Extracted entries:
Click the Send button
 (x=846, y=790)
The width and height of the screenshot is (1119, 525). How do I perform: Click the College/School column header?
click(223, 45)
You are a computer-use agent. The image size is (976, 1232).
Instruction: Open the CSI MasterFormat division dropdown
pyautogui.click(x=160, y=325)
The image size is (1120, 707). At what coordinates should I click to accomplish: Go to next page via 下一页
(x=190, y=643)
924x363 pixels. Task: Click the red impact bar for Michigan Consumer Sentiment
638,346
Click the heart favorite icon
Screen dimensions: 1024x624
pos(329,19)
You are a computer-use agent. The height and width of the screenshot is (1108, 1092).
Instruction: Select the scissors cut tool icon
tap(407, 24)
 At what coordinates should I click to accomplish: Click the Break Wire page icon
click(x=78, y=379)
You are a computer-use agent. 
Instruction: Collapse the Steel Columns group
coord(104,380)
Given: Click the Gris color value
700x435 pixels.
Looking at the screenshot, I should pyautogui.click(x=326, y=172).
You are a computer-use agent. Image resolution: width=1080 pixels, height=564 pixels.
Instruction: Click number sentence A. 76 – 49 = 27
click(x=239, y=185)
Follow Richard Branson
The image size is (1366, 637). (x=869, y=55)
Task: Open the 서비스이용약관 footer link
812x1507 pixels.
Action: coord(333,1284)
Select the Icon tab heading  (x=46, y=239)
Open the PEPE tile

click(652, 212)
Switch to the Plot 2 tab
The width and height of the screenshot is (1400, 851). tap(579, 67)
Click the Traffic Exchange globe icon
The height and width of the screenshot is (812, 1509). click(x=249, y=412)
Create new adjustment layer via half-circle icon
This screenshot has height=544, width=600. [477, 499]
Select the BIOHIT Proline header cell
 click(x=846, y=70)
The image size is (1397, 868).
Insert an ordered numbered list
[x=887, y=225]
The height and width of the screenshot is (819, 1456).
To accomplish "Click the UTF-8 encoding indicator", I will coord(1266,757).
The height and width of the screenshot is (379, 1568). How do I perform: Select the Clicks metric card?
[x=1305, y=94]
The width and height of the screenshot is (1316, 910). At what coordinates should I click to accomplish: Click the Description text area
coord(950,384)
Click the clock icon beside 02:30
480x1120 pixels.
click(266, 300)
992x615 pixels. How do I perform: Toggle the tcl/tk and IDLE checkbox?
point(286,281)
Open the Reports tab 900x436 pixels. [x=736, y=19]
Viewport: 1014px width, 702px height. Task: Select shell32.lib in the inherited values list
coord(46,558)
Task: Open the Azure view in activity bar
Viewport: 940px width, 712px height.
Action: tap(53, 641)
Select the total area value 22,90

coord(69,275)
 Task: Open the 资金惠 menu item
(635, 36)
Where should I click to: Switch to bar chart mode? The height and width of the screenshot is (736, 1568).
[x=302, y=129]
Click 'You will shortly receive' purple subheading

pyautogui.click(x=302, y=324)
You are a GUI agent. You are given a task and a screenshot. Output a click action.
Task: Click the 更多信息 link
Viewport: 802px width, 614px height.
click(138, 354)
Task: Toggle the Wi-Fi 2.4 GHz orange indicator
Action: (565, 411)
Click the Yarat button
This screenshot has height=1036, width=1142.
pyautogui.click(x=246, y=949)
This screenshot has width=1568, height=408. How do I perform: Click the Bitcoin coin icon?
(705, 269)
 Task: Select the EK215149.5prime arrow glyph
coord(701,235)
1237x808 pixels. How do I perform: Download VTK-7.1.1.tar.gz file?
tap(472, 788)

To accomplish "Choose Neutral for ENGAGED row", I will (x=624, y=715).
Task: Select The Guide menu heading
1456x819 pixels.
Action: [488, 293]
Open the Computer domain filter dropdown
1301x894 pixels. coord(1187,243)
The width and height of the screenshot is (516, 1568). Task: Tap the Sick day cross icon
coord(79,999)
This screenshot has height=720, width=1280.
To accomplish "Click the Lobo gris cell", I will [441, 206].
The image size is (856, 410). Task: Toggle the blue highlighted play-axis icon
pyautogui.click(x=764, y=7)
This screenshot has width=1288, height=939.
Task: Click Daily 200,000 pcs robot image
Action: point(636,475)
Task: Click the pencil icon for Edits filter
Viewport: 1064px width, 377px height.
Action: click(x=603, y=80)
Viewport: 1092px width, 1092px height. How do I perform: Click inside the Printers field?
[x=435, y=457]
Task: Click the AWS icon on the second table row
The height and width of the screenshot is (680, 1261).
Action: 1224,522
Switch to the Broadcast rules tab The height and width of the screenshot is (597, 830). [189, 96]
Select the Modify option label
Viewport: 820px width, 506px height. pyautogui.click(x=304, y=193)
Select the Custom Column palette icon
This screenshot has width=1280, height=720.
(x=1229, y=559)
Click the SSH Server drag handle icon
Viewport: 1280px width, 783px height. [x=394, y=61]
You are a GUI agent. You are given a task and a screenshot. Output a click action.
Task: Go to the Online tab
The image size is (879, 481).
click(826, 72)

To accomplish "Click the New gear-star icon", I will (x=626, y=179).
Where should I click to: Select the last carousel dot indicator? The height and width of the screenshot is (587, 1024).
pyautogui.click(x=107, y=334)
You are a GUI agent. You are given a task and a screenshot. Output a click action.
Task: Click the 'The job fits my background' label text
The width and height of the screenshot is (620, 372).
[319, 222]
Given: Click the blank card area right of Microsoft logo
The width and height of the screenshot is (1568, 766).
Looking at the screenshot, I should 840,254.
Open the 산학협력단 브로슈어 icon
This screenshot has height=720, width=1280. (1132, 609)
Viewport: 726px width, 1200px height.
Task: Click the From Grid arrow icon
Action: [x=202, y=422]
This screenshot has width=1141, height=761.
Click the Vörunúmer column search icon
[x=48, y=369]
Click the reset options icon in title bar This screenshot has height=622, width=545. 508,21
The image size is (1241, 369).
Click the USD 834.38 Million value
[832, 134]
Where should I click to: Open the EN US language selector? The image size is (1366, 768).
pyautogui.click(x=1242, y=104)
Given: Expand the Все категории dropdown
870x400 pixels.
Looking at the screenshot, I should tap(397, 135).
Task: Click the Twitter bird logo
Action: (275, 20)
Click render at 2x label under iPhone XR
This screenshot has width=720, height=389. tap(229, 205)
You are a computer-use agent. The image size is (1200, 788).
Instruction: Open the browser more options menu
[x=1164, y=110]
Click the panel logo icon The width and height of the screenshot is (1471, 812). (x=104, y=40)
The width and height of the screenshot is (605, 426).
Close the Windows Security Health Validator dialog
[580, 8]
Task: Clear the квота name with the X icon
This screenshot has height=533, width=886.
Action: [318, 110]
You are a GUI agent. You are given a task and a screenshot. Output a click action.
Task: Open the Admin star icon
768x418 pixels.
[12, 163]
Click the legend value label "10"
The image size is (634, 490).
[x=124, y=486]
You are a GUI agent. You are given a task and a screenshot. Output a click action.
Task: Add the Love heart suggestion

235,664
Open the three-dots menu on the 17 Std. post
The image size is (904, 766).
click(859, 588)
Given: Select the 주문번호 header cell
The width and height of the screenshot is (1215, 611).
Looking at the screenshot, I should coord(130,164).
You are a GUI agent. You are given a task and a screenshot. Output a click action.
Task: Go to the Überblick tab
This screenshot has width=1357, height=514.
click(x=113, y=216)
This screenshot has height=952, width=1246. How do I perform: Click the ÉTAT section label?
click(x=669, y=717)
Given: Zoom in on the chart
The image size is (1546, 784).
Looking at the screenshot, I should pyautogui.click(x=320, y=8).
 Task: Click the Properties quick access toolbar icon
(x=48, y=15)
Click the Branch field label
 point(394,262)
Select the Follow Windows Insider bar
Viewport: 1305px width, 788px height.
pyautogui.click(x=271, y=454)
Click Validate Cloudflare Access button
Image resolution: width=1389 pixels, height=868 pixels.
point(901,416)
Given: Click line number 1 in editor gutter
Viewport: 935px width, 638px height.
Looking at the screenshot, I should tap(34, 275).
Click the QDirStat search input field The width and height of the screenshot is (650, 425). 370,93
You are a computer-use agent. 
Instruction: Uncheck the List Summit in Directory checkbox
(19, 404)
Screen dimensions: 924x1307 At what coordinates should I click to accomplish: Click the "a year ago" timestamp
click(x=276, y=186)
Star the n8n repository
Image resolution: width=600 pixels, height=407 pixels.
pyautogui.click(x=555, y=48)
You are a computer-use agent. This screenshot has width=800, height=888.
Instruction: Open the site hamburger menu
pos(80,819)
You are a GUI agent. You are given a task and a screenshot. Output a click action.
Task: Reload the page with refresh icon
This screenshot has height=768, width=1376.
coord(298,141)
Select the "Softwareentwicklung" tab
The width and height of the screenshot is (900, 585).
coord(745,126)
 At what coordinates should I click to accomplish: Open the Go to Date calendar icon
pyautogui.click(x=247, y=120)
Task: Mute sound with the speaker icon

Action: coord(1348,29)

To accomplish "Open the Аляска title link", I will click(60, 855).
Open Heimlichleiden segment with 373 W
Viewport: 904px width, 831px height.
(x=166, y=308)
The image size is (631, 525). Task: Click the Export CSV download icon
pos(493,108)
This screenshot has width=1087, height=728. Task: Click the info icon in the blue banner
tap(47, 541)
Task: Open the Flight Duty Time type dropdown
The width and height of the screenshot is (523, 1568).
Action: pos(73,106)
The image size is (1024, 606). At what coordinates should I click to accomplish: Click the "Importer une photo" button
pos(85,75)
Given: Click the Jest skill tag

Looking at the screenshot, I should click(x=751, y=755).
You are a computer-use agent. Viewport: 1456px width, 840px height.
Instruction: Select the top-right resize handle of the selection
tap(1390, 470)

Problem statement:
Looking at the material above, please copy exactly every line from its first line through the line containing "Click the heart favorite icon", with both ends included and nothing else.

Completed task:
Click the Send button
 (x=846, y=790)
The width and height of the screenshot is (1119, 525). How do I perform: Click the College/School column header?
click(223, 45)
You are a computer-use agent. The image size is (976, 1232).
Instruction: Open the CSI MasterFormat division dropdown
pyautogui.click(x=160, y=325)
The image size is (1120, 707). At what coordinates should I click to accomplish: Go to next page via 下一页
(x=190, y=643)
924x363 pixels. Task: Click the red impact bar for Michigan Consumer Sentiment
638,346
Click the heart favorite icon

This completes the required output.